Skyride looked fat, but there was a rope most of the way across it. At Gore, at rope most of the way across a trail means it’s thin cover, but go ahead, if you must. I’m not sure it means the same thing at McCauley Mountain Ski Area.
I went right down to Lost Trail. It’s one of the lower angle glades, and I figured at low tide, I should start cautiously. I took it very slowly. It skied really well, and I didn’t hit bottom, all day in fact. There was a foot of absolute blower lake-effect snow on top of a very solid, rain-soaked base.
I poked around that whole side, everything off Challenger, looking for the lowest angle terrain I could find. Eventually I went back up the hill to ski God’s Land, the steepest natural terrain marked as open.
At the top of the double, I ran into greymoose and his son Oscar, the Air Force pilot and aerial photographer. He’s finishing his training for his first flight piloting our country’s biggest bomber, the legendary B-52. We worked our way through the Rambler Glades and other gentle terrain in that area.
As usual, I hadn’t eaten much, and by 10:30 I needed something. I bid goodbye to my only ski partners of the day. Stevie U, McCauley’s friendly GM, agreed to take a break from loading chairs, to talk to me, up in the Chalet, after one more lap.
We caught up on what was happening.
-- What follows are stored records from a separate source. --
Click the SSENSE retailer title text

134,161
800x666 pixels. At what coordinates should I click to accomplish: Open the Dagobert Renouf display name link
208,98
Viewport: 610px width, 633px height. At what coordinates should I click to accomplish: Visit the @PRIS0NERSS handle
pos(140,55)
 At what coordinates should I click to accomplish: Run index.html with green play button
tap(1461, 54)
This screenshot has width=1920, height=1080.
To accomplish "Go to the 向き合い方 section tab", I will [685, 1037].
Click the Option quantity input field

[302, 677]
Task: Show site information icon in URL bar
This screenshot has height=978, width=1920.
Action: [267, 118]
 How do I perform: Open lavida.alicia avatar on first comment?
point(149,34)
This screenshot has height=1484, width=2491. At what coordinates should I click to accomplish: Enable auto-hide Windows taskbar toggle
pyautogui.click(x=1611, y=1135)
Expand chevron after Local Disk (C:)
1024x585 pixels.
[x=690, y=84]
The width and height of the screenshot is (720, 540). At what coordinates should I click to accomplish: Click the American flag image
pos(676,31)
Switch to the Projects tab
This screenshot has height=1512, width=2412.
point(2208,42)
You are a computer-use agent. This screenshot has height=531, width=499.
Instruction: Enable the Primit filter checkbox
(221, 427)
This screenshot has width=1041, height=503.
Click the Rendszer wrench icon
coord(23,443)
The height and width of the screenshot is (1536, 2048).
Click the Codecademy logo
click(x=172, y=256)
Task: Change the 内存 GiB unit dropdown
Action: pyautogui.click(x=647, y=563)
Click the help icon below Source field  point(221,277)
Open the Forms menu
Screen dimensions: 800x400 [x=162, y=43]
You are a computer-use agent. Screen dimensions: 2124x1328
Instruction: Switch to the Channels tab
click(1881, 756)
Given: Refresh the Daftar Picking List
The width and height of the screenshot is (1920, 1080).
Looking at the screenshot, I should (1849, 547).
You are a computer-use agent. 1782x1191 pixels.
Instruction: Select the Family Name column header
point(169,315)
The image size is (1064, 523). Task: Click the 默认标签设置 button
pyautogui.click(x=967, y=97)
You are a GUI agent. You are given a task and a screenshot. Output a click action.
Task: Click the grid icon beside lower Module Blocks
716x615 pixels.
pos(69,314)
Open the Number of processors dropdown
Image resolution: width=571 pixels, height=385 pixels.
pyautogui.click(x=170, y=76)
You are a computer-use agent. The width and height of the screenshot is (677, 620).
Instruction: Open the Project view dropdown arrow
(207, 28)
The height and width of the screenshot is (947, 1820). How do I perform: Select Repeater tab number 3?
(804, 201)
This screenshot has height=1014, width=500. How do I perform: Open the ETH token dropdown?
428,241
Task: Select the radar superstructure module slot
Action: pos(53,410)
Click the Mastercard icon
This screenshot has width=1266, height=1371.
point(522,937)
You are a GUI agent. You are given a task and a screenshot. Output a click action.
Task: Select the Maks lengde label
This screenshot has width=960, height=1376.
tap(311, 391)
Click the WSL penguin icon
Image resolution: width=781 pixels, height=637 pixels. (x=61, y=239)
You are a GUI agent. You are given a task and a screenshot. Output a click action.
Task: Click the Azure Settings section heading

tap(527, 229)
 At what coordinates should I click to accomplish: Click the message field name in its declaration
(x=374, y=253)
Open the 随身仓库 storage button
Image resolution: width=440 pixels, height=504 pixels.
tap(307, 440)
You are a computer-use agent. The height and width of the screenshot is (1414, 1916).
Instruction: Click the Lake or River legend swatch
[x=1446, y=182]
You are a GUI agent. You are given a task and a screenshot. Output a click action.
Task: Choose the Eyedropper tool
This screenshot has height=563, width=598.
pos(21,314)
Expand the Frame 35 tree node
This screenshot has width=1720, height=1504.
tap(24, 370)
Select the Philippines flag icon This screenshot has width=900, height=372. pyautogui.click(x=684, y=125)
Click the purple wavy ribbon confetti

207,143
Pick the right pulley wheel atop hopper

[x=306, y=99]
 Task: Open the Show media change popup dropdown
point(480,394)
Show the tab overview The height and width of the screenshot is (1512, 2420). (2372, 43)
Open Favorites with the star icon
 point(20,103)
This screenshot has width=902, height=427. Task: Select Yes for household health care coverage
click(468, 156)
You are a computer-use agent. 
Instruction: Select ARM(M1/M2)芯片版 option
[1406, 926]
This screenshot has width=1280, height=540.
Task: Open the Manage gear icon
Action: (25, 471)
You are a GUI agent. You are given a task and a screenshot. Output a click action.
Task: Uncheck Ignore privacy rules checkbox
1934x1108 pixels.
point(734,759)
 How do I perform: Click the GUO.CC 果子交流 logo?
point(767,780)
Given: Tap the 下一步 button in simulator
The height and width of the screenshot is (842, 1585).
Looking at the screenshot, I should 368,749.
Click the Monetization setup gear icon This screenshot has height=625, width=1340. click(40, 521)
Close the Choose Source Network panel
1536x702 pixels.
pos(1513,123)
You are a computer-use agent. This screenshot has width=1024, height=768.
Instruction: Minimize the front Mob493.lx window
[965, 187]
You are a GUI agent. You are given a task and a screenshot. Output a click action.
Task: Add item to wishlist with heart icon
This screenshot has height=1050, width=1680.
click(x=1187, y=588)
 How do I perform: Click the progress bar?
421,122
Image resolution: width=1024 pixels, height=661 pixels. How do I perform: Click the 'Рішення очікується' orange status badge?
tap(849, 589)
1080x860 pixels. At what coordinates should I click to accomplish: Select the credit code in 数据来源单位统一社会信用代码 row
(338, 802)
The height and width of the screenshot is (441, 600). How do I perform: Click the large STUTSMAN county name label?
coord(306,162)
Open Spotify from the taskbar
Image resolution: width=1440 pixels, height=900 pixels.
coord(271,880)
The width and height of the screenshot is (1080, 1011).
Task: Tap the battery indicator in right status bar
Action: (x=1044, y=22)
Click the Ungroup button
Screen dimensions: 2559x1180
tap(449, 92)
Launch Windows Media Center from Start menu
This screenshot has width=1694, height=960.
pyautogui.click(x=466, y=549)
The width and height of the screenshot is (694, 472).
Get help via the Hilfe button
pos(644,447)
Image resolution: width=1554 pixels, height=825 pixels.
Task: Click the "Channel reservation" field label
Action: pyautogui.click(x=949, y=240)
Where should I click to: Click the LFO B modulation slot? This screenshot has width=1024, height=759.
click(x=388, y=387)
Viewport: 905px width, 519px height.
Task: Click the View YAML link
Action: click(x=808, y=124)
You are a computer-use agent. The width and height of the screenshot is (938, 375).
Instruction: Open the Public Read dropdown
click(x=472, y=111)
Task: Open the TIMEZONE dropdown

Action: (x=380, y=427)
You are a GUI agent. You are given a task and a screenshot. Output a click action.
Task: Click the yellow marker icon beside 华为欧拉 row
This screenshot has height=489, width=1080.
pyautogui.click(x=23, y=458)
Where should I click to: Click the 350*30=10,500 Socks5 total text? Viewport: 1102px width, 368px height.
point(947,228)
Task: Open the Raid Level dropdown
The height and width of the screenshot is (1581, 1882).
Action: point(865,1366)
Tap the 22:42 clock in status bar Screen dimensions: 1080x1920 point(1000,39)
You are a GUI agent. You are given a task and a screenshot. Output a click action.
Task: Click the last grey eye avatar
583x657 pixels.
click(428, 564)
Of course, in the summer of 2021 the legendary ski tuner Olympic “Louie” Ehrensbeck passed, and in March of this year, Olympic was renamed Louie’s Olympic Run. Otis, the affable lifty, was on the mend from a knee replacement and Steve hoped to have him back in some capacity soon.
We talked about terrain. He wished he’d had more open, but the second half of November into early December was warm for everyone in the east. I told him I was happy, the mountain was 70% open and skiable, if not listed as such on the trail report. Steve felt he should only list a trail as open, if he’d made sufficient snow on it.
The last thing Stevie said to me was “make sure you ski DeCamp.” I hadn’t even considered it. I headed over there and found a thin, yet delicious mogul field, with a significant amount of manmade snow, and that nice layer of natural on top. I skied it five or six times until just before closing, when I could no longer turn. On my last run, I skied down Mighty Mite right to my car, and tossed my skis in the back.
Pro tip: If your ski shop is backed up two weeks on tunes, like my shop in NJ, bring your skis to McCauley, and get them tuned while you ski. I got a smooth and flat base grind on my daily drivers, at a fair price, fast. On a holiday. Think about that.
I continue to find myself in awe of McCauley. This small but steep mountain, is in a very snowy spot, with legitimate black terrain that is strewn with boulders. Instead of trying to “improve” the trails, it’s tradition to blow deep on those boulders to make them skiable. Just as cool, McCauley maintains their trees well; the low angle stuff is often good-to-go when you wouldn’t expect it.
I’m also inspired by the structure of the place. McCauley is publicly owned by the town of Webb. Support for the mountain is not something imposed or mandated from above. The mountain is buoyed by a ground swell of support that rises from the towns people. They think of the mountain as an essential service, like roads and schools, and every child in town skis free until they are 18 years old. There is nothing quite like McCauley.